Politicker MA, a website that covered state politics at a time when Beacon Hill coverage is steadily being reduced in both the broadcast and print media, apparently expired this weekend. (The website has stories from as late as Friday.) CommonWealth contributing writer Dan Kennedy blogs on the failed experiment over at Media Nation:
I’m not sure what happened. It could be that Politicker’s business model — getting advocacy groups (i.e., lobbyists) to buy ads in order to reach the intended audience of inside players — was not realistic. It could be that the model was brilliant but the timing was bad. In any case, the cycle of destruction and creation continues.
But Kennedy is not impressed by an alternative model for web-based news-gathering — namely New York Times columnist David Carr’s suggestion that an “iTunes for news” could convince the millions of interested readers who get their news every day free on newspapers sites that it’s time to pay up. Kennedy notes:
The one thing that won’t work — and I think Carr would acknowledge this if it were put to him directly — is the notion that newspapers as we have come to know them will somehow be able to charge for their everyday content. That horse left the barn 10 years ago, and it’s not coming back.

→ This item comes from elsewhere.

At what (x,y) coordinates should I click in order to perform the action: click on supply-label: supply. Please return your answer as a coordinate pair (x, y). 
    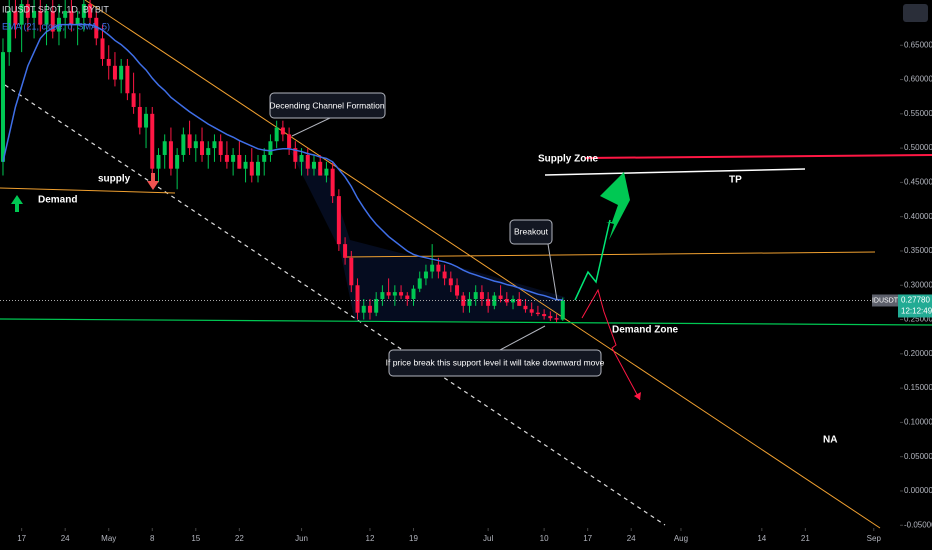
    Looking at the image, I should click on (114, 180).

I think Kennedy is right when it comes to breaking news, though I would be willing to pay 99 cents for the longer and more analytical stories (essentially, magazine pieces) that used to be more common in major newspapers. (I’ve got more money to spend now that I’ve let so many magazine subscriptions lapse.) The Metro-type news could be a loss leader for a newspaper site, kind of like the Cheez-Its near the front door at a supermarket, with the more satisfying (and pricier) stuff in the back.